Please transcribe the entries below without omitting a single character.

(Beginning of Source material)

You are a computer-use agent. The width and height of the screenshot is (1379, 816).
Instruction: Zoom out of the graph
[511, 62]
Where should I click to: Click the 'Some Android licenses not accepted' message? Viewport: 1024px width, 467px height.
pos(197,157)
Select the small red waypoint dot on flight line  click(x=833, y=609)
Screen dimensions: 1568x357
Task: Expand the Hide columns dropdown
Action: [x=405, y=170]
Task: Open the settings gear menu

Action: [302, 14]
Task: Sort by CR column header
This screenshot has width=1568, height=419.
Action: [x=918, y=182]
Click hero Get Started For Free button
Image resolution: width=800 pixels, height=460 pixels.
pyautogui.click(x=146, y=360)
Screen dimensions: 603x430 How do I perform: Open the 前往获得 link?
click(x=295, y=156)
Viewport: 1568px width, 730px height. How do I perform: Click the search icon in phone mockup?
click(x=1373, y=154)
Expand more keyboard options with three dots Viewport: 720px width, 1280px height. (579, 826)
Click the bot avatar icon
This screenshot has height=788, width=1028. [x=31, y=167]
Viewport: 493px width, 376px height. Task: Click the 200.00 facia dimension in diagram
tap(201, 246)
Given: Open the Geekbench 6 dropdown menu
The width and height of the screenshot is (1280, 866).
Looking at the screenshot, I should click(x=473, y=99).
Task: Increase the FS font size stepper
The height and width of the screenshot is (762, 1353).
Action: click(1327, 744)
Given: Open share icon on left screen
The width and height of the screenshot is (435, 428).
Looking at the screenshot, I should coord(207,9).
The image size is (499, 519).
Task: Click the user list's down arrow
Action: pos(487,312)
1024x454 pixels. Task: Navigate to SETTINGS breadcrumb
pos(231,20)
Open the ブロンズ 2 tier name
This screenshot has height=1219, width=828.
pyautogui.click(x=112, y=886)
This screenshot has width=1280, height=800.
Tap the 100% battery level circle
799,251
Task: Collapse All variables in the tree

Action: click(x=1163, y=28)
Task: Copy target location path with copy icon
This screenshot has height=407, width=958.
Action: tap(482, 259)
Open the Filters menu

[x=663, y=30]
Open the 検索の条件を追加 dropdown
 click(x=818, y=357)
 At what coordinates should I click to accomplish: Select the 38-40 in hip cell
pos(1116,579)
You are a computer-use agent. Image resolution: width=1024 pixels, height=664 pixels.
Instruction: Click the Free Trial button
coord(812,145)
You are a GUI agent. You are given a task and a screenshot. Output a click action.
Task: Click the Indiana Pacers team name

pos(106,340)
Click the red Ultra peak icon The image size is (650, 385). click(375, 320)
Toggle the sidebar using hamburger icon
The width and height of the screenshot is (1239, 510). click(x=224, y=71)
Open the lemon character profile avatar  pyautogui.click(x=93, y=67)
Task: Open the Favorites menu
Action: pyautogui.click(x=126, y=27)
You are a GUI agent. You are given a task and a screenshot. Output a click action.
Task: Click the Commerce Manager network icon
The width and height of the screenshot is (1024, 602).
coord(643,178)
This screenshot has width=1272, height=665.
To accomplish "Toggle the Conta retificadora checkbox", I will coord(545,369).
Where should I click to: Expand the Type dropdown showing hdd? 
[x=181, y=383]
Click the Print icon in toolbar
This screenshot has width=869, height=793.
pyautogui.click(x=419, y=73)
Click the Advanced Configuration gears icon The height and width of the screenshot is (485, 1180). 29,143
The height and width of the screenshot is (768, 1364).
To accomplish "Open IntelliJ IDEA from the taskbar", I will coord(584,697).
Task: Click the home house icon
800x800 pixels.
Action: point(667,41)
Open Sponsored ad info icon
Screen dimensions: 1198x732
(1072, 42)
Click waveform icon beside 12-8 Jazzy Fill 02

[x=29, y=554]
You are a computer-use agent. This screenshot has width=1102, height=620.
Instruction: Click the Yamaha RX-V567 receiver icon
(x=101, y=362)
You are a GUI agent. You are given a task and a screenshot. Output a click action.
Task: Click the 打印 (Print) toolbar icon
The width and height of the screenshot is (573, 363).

(End of Source material)

Your response
You are a computer-use agent. The width and height of the screenshot is (1379, 816).
Instruction: Zoom out of the graph
[511, 62]
Where should I click to: Click the 'Some Android licenses not accepted' message? Viewport: 1024px width, 467px height.
pos(197,157)
Select the small red waypoint dot on flight line  click(x=833, y=609)
Screen dimensions: 1568x357
Task: Expand the Hide columns dropdown
Action: [x=405, y=170]
Task: Open the settings gear menu

Action: [302, 14]
Task: Sort by CR column header
This screenshot has width=1568, height=419.
Action: [x=918, y=182]
Click hero Get Started For Free button
Image resolution: width=800 pixels, height=460 pixels.
pyautogui.click(x=146, y=360)
Screen dimensions: 603x430 How do I perform: Open the 前往获得 link?
click(x=295, y=156)
Viewport: 1568px width, 730px height. How do I perform: Click the search icon in phone mockup?
click(x=1373, y=154)
Expand more keyboard options with three dots Viewport: 720px width, 1280px height. (579, 826)
Click the bot avatar icon
This screenshot has height=788, width=1028. [x=31, y=167]
Viewport: 493px width, 376px height. Task: Click the 200.00 facia dimension in diagram
tap(201, 246)
Given: Open the Geekbench 6 dropdown menu
The width and height of the screenshot is (1280, 866).
Looking at the screenshot, I should click(x=473, y=99).
Task: Increase the FS font size stepper
The height and width of the screenshot is (762, 1353).
Action: click(1327, 744)
Given: Open share icon on left screen
The width and height of the screenshot is (435, 428).
Looking at the screenshot, I should coord(207,9).
The image size is (499, 519).
Task: Click the user list's down arrow
Action: pos(487,312)
1024x454 pixels. Task: Navigate to SETTINGS breadcrumb
pos(231,20)
Open the ブロンズ 2 tier name
This screenshot has height=1219, width=828.
pyautogui.click(x=112, y=886)
This screenshot has width=1280, height=800.
Tap the 100% battery level circle
799,251
Task: Collapse All variables in the tree

Action: click(x=1163, y=28)
Task: Copy target location path with copy icon
This screenshot has height=407, width=958.
Action: tap(482, 259)
Open the Filters menu

[x=663, y=30]
Open the 検索の条件を追加 dropdown
 click(x=818, y=357)
 At what coordinates should I click to accomplish: Select the 38-40 in hip cell
pos(1116,579)
You are a computer-use agent. Image resolution: width=1024 pixels, height=664 pixels.
Instruction: Click the Free Trial button
coord(812,145)
You are a GUI agent. You are given a task and a screenshot. Output a click action.
Task: Click the Indiana Pacers team name

pos(106,340)
Click the red Ultra peak icon The image size is (650, 385). click(375, 320)
Toggle the sidebar using hamburger icon
The width and height of the screenshot is (1239, 510). click(x=224, y=71)
Open the lemon character profile avatar  pyautogui.click(x=93, y=67)
Task: Open the Favorites menu
Action: pyautogui.click(x=126, y=27)
You are a GUI agent. You are given a task and a screenshot. Output a click action.
Task: Click the Commerce Manager network icon
The width and height of the screenshot is (1024, 602).
coord(643,178)
This screenshot has width=1272, height=665.
To accomplish "Toggle the Conta retificadora checkbox", I will coord(545,369).
Where should I click to: Expand the Type dropdown showing hdd? 
[x=181, y=383]
Click the Print icon in toolbar
This screenshot has width=869, height=793.
pyautogui.click(x=419, y=73)
Click the Advanced Configuration gears icon The height and width of the screenshot is (485, 1180). 29,143
The height and width of the screenshot is (768, 1364).
To accomplish "Open IntelliJ IDEA from the taskbar", I will coord(584,697).
Task: Click the home house icon
800x800 pixels.
Action: point(667,41)
Open Sponsored ad info icon
Screen dimensions: 1198x732
(1072, 42)
Click waveform icon beside 12-8 Jazzy Fill 02

[x=29, y=554]
You are a computer-use agent. This screenshot has width=1102, height=620.
Instruction: Click the Yamaha RX-V567 receiver icon
(x=101, y=362)
You are a GUI agent. You are given a task and a screenshot. Output a click action.
Task: Click the 打印 (Print) toolbar icon
The width and height of the screenshot is (573, 363).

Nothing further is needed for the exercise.